Seniors Vote from Residences for Super Tuesday


2012 is an American election year. The media is rife with coverage of the Republican primaries as Mitt Romney goes head to head with Rick Santorum. Meanwhile, Democratic President Barak Obama is waiting on the sidelines to meet his GOP opponent.

Seniors take their electoral privilege seriously and head to the ballot boxes when primaries pass through their state. But seniors in Assisted Living and Continuing Care facilities face mobility problems. Often the polls are held within residences to make it easier.

"You've got to tell them in the primary how you vote," Joy Parker Orr, 72, of Village Manor, TN told The Marshall County Tribune. And she unabashedly admitted for voting for the Democratic candidate, Barak Obama. "It's not that he's running unopposed [in the primary.] It's that he will have my vote in the general election," she told the media source.

The Tennessee primary will take place on "Super Tuesday" in 2012 on March 6th.

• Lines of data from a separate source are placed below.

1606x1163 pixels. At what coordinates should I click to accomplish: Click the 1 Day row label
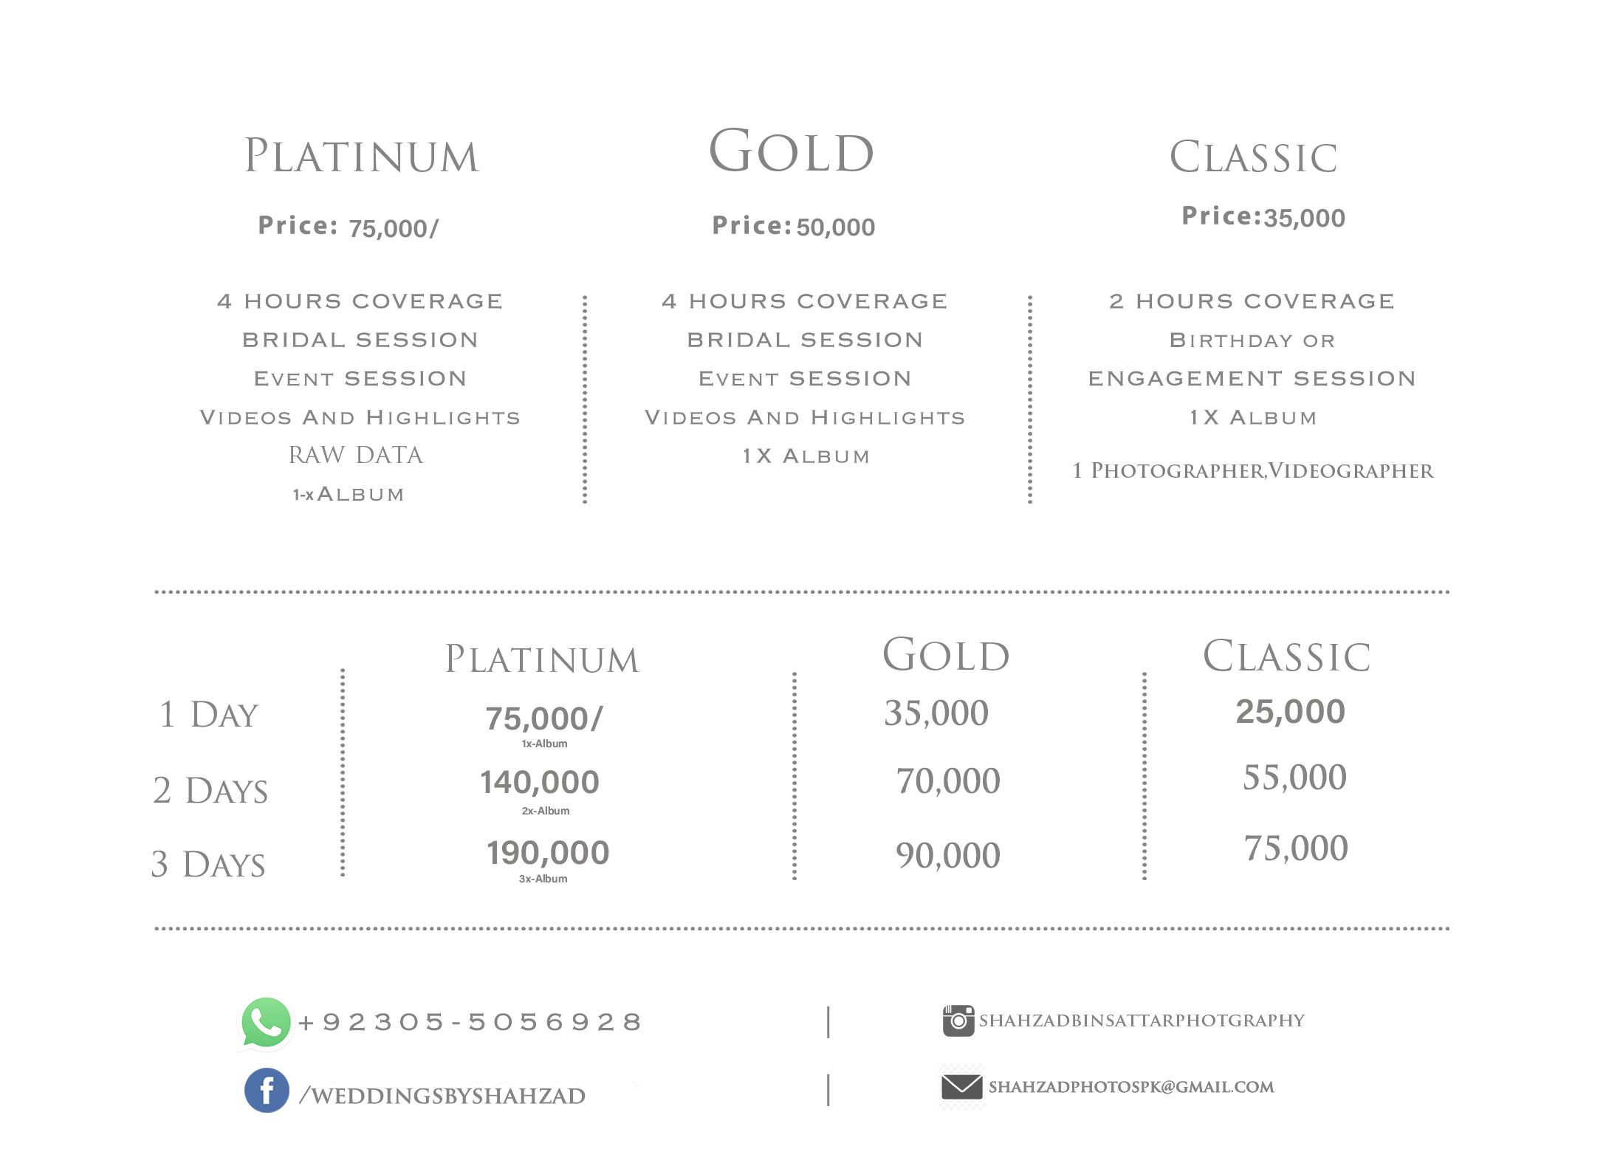[209, 715]
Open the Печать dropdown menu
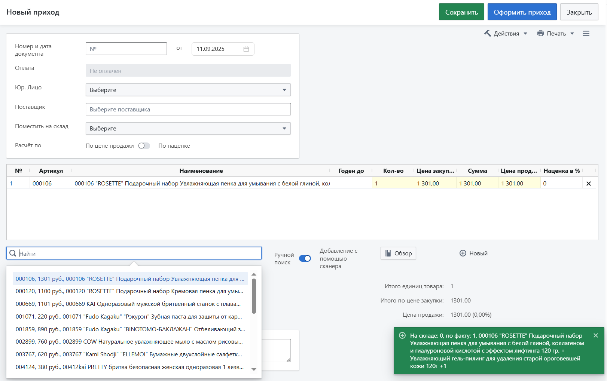The image size is (607, 381). point(556,34)
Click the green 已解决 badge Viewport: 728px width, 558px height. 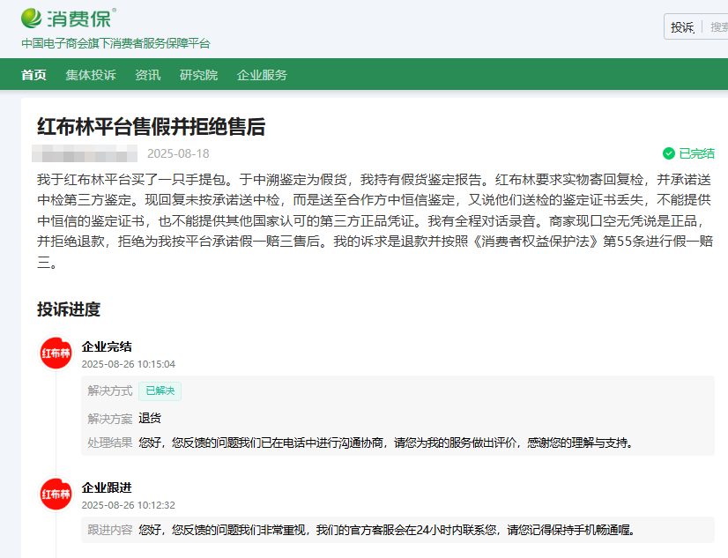(160, 391)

To cast a vote in a primary, registered voters must decide on the Republican or the Democratic Primary. Independents don't have a primary. Orr participated with assistance from county poll workers. They brought ballots to residents of assisted living centers in Marshall County.

"You need two good parties to work off each other to exchange ideas," Orr told The Marshall County Tribune. "You can't run a country one-sided. You have to have ideas that come together and work together, and work for the good of all the people in the country."

"I was never in the leadership" of the county party, Orr told the media source. "I helped with the fish fries, bean suppers and the country ham breakfasts, sometimes."

"Normally, I would vote at the polls and early," Orr said. But now she finds,"it's convenient" to vote from her living room.